Even though the potential roles of dendrogenesis by δ-catenin (12
) and the promotion of mature spines in cultured hippocampal neurons (15
) have been described, the effects of δ-catenin on the number, shape, and length of spines are not completely understood. Interestingly, Elia et al. (51
) recently reported a role for p120ctn
in regulating spine and synapse formation.
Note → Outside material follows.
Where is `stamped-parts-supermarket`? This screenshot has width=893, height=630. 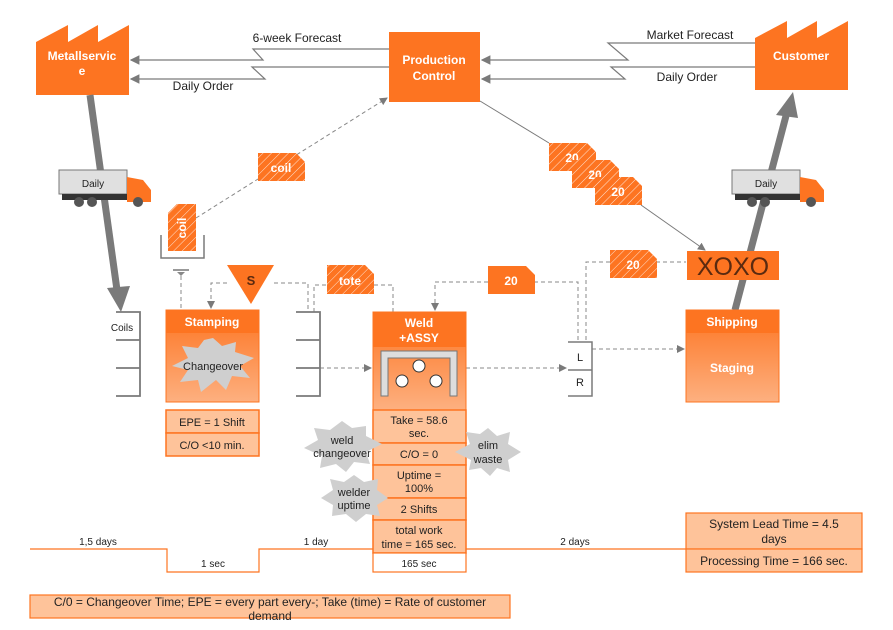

Consistent with our previous description, cultured hippocampal neurons expressing full-length δ-catenin showed an increased number of mature mushroom shaped spines compared with the GFP control, whereas δ-catenin T454A showed noticeable increases in the number of long, thin filopodia shaped spines with a concomitant reduction in the number of mature mushroom shaped spines. δ-Catenin ΔC207 showed intermediate changes in the number and length of mature spines between δ-catenin full-length and T454A, which strongly suggests that the C-terminus plus the intact Thr-454 in δ-catenin are essential for its full effects on the head shape and length of the spine, as well as its maturation. Interestingly, the morphological changes in the spine induced by δ-catenin T454A were similar to those induced by the dominant negative form of N-cadherin, alpha N-catenin, and RhoGEF (24
). There is accumulated evidence suggesting the role of Cadherin complexes and Rho in spine formation (57
), whereas the progressive loss of F-actin induced by a treatment with latrunculin B results in a rough spine head with random protrusion (59
). Compared with the full-length δ-catenin, δ-catenin T454A showed differences in the recruitment of Akt and p190RhoGEF, and in the levels of GTP-RhoA, suggesting their important roles in δ-catenin-induced spine morphogenesis. The reduced activities of the Rho downstream effectors, ROCK, LIMK and its substrate ADF/cofilin, and Dia, in neurons promotes the formation of dendritic spines or branches (61
). Furthermore, the expression of RhoA V14, a constitutively active form, decreased the spine density and length dramatically (62
), and the inhibition of Rho using C3 toxin in cortical and hippocampal neurons has also been shown to increase the density and length of some mouse cortical and hippocampal pyramidal neurons in organotypic slices (63
). Consistently, we showed that δ-catenin FL wt, which binds to p190RhoGEF and reduces RhoA activation, significantly increased the number and length of spines while δ-catenin T454A, which cannot binds to p190RhoGEF, significantly decreased the number and length of mature spines. Therefore, it is possible to say that δ-catenin exerts its effects on spine formation through very limited spatial sites including junctions containing Cadherins or NMDA and/or AMPA glutamate receptor, which allows for local reduction of RhoA, restricted actin reorganization, and its effects on other potential binding proteins. As the stimuli that produce various forms of long-term potentiation (LTP) cause a rapid local increase in the extension of filopodia and the formation of new spines at the site of stimulation (19
), the strong effects of δ-catenin and its mutants on the shape, length, and number of spines suggest its assumptive important role in synaptic plasticity and cognitive function. However, future investigation will be needed to compare the functional roles of δ-catenin full-length, and T454A mutant in cognition using transgenic mice.